Par produits topiques, on entend tout principe actif (crème,
émulsion, solution) appliqué quotidiennement sur la peau pour
réparer ou prévenir les signes du vieillissement cutané (VC). On
peut classer ces topiques en trois catégories : les médicaments,
délivrés sur ordonnance ; les cosmétiques, en vente libre ; les
cosméceutiques, terme créé il y a 25 ans pour désigner des produits
avec substances actives, qui ne peuvent être considérés comme des
cosmétiques ou des médicaments. La littérature médicale compte de
nombreuses revues générales sur les topiques anti-âge, et les
traitements les plus utilisés sont : les rétinoïdes, les
hydroxyacides (alpha, bêta et lipo), les antioxydants (vitamines et
co-enzymes), les hydratants et les photoprotecteurs externes (1).
Une autre catégorie est représentée par les dépigmentants qui sont
exclus volontairement de cette revue. Si on applique les règles de
l’evidence based medicine à ces produits, pour ne mentionner que
ceux qui ont fait l’objet d’études randomisées, contrôlées et en
double aveugle, seuls le rétinol et les antioxydants tels la
vitamine C et les co-enzymes peuvent être considérés comme des
substances efficaces sur le VC (2).
Les actifs anti-âge
Les rétinoïdes
Le chef de file des topiques antiâge est le groupe des
rétinoïdes qui comprend la vitamine A (ou rétinol) et ses dérivés :
acide rétinoïque (ou vitamine A acide ou trétinoïne) et le
rétinaldéhyde et ses rétinyl esters, ainsi qu’un grand nombre de
dérivés synthétiques. Les rétinoïdes induisent une grande variété
de processus cellulaires et agissent par le biais de récepteurs
nucléaires. Ainsi, la trétinoïne et ses analogues, par les effets
biologiques qu’ils induisent, sont quasiment considérés comme des
hormones et agissent via des récepteurs nucléaires appelés RAR de
type α, β et γ contrairement à d’autres dérivés qui agissent
sur RXR.
C’est par cette voie que les rétinoïdes topiques améliorent le
VC en modifiant différents programmes de différenciation cellulaire
:
– initiation de l’augmentation de la prolifération épidermique
;
– compaction du stratum corneum ;
– biosynthèse et dépôt de glycosaminoglycanes (3).

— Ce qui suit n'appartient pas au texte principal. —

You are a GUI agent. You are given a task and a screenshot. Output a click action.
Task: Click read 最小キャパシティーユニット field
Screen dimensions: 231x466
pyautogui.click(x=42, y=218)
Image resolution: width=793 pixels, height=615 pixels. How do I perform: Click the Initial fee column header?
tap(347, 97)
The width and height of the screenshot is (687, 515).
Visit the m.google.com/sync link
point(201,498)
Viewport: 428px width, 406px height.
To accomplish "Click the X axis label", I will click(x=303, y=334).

La trétinoïne ou vitamine A acide est le rétinoïde ayant le
plus fait l’objet de travaux dans le traitement du VC intrinsèque
ou extrinsèque. Son potentiel dans le traitement du VC photo-induit
a été initialement démontré par A. Kligman et coll. en 1984 sur un
modèle animal, puis en 1986 in vivo.
Par la suite, toutes les études réalisées ont clairement
démontré que la trétinoïne améliorait significativement les signes
du VC photo-induit (4-7) :
– cliniquement : amélioration des ridules, diminution de la
rugosité cutanée, amélioration de l’élasticité et de l’hydratation,
diminution de l’hyperpigmentation ;
– histologiquement : angiogenèse et dépôts de collagène de type I
et II.
Les effets de la trétinoïne sont perceptibles au bout de 3 mois,
et restent stables au-delà, au prix d’applications bi- ou
trihebdomadaires (8,9). La trétinoïne en crème peut être utilisée à
des concentrations variables allant de 0,025 à 1 %, sachant qu’aux
fortes concentrations, les effets secondaires tels l’irritation, le
prurit et les sensations de brûlures sont plus fréquents. C’est
pour les éviter que d’autres formes galéniques ont été élaborées :
solution et nanoparticules. Concernant le VC intrinsèque, seule une
étude contrôlée existe, celle de A.M. Kligman et coll. en 1993, qui
a montré une amélioration clinique modeste des signes du VC ; en
revanche, les modifications histologiques étaient nettes (10).
Autres rétinoïdes
D’autres rétinoïdes sont utilisés dans le VC :
• L’isotrétinoïne topique à 0,1 % est efficace sur les fines
rides, le VC léger à modéré et l’apparence globale(11,12).
• Le tazarotène, nouveau rétinoïde acétylénique, agit sur les
récepteurs RXR et est aussi efficace comparé à la trétinoïne aux
concentrations de 0,01, 0,025 et 0,1 %(13,14).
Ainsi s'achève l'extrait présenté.